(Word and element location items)
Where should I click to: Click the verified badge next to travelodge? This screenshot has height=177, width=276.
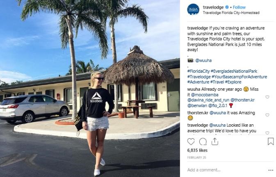coord(227,7)
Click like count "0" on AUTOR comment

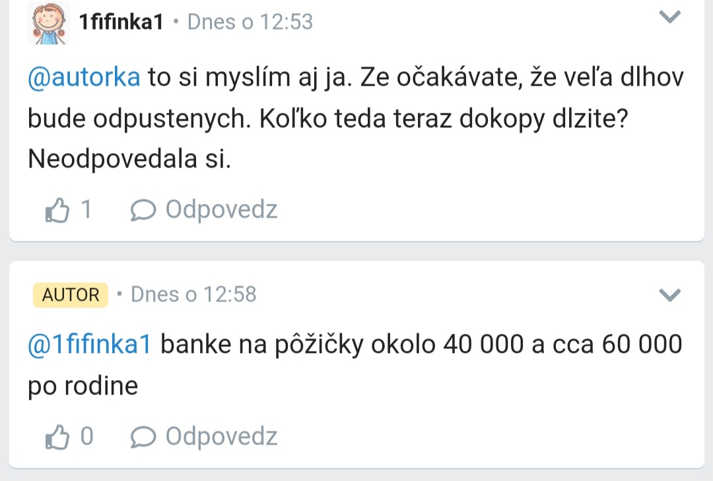(86, 437)
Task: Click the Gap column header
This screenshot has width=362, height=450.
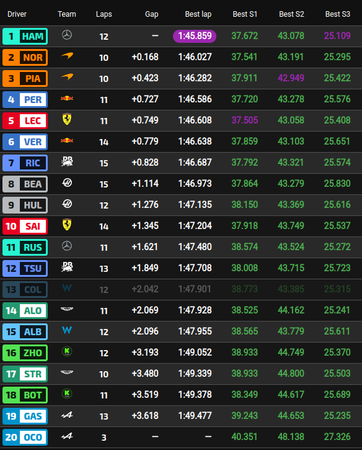Action: 152,14

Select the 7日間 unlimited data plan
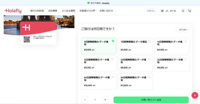pos(135,46)

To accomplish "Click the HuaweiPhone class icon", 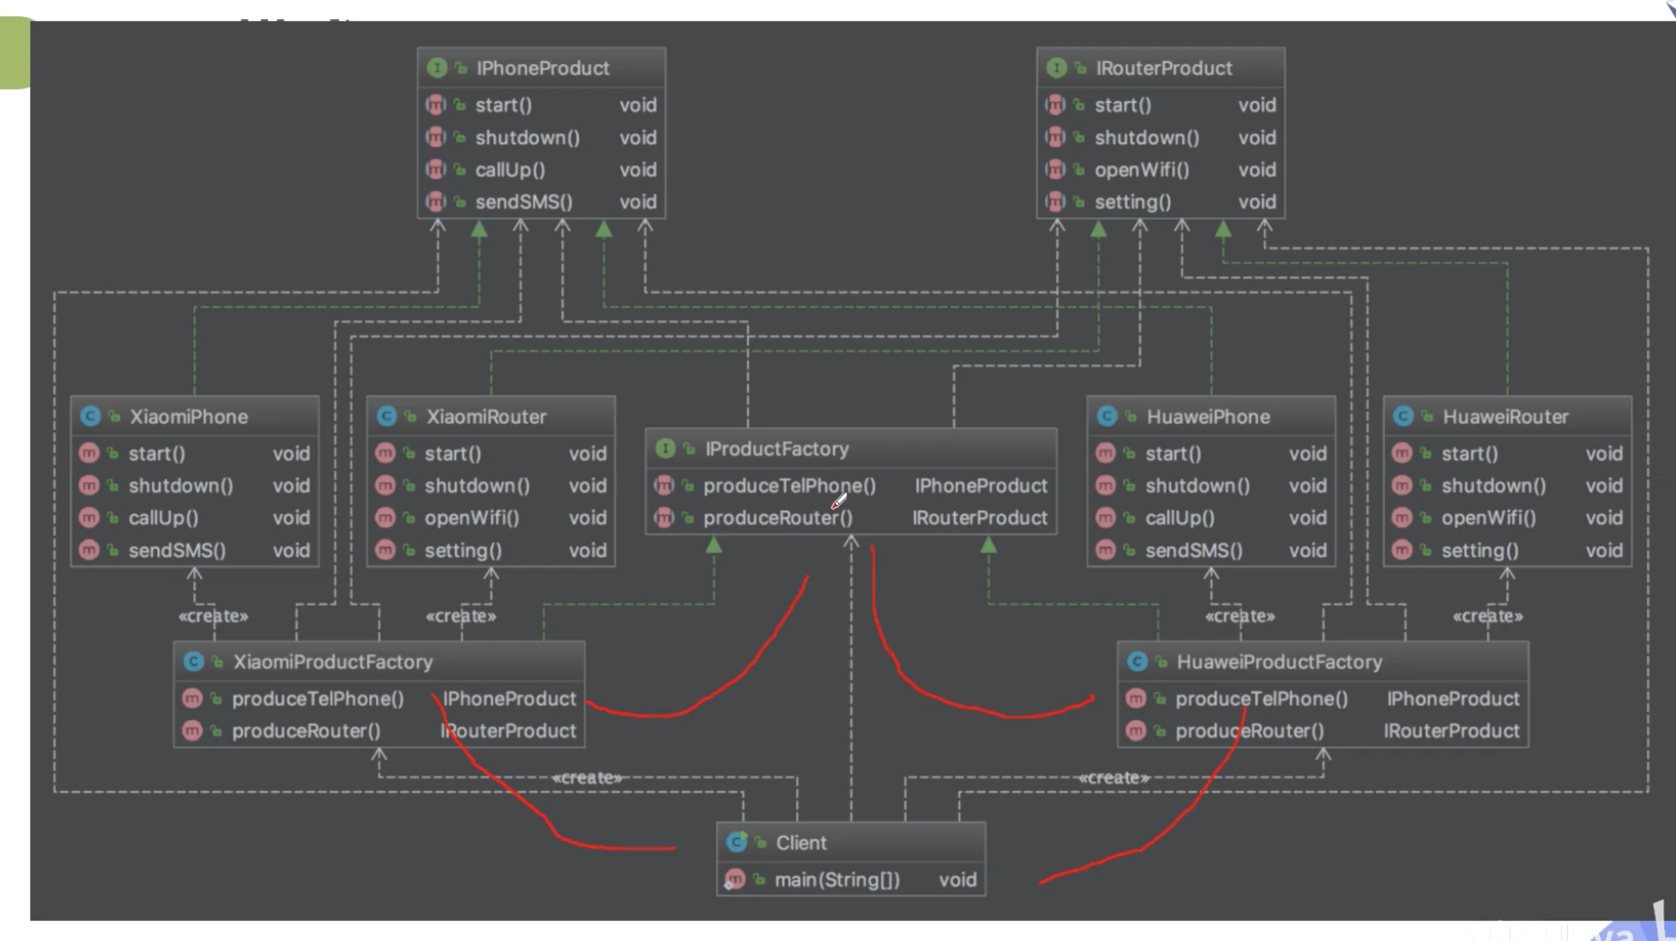I will [x=1107, y=416].

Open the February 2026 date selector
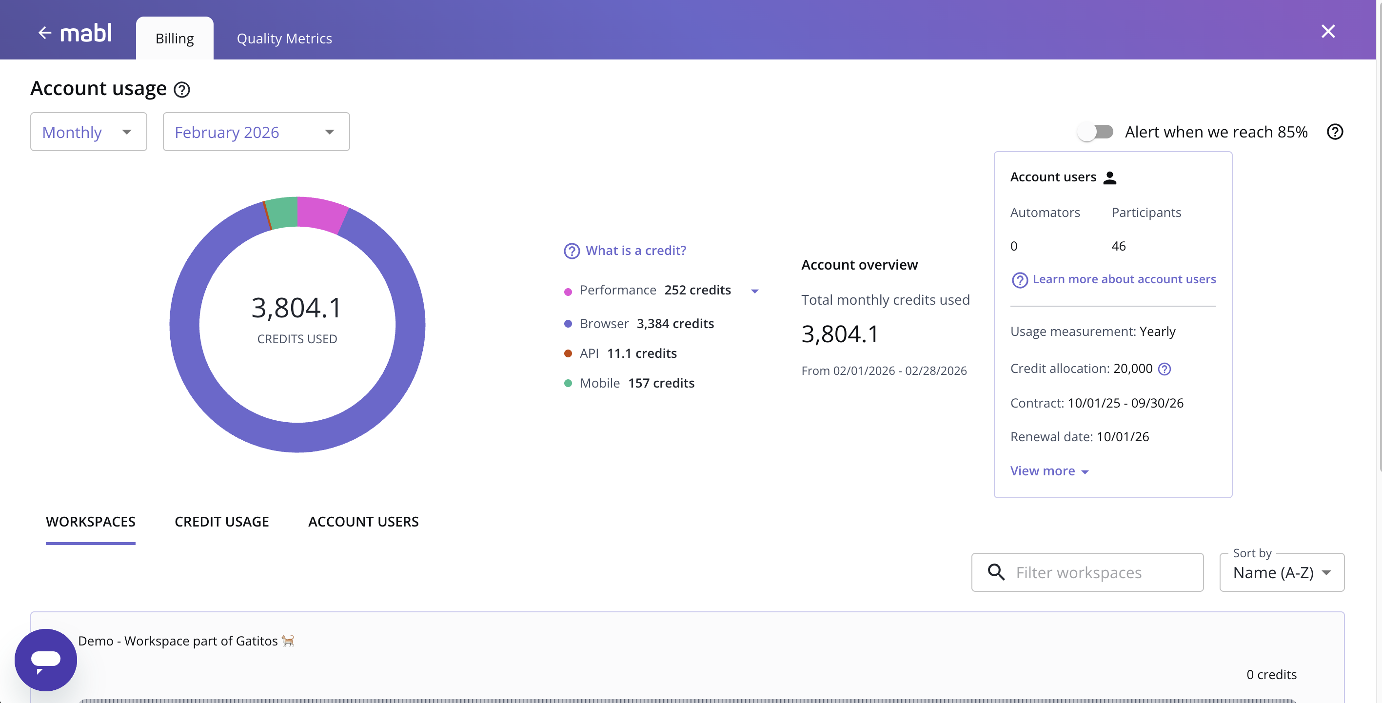tap(256, 131)
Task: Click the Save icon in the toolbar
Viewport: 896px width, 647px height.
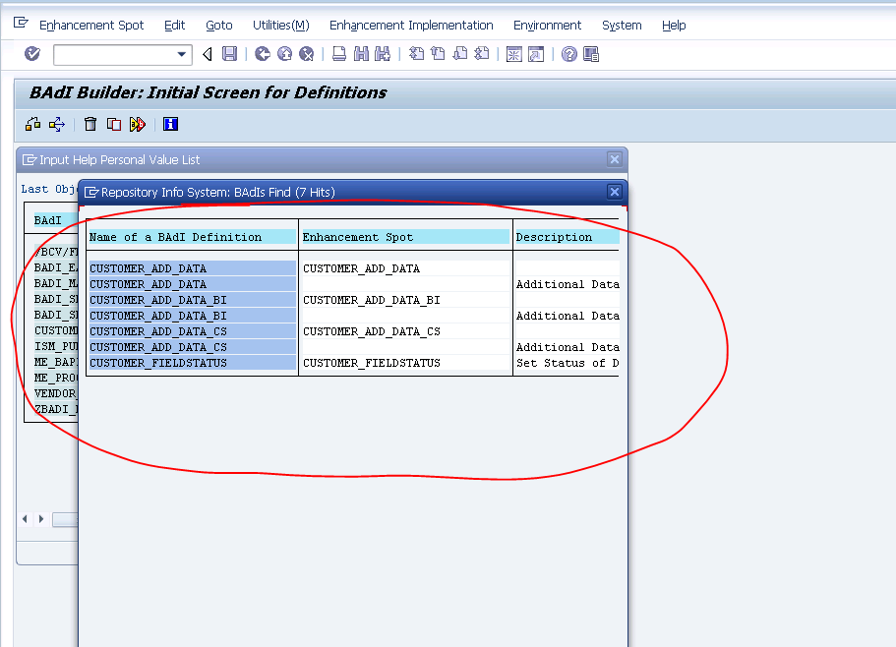Action: click(x=229, y=54)
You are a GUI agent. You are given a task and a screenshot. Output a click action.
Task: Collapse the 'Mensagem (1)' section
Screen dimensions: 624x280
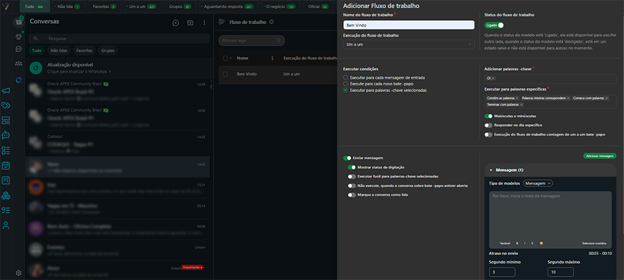(492, 170)
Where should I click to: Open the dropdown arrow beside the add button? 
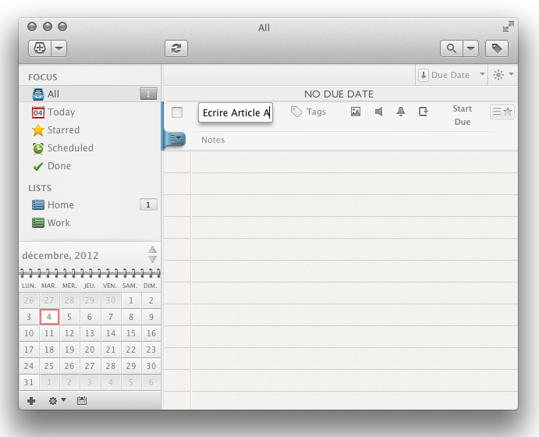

### Instructions for the task
Please copy, word for word, the stretch of the items from the line containing "You are a GUI" through the end of the items, leaving out the pictures.

### Response to this task
You are a GUI agent. You are given a task and a screenshot. Output a click action.
Task: Collapse the 'Mensagem (1)' section
Screen dimensions: 624x280
(492, 170)
Where should I click to: Open the dropdown arrow beside the add button? 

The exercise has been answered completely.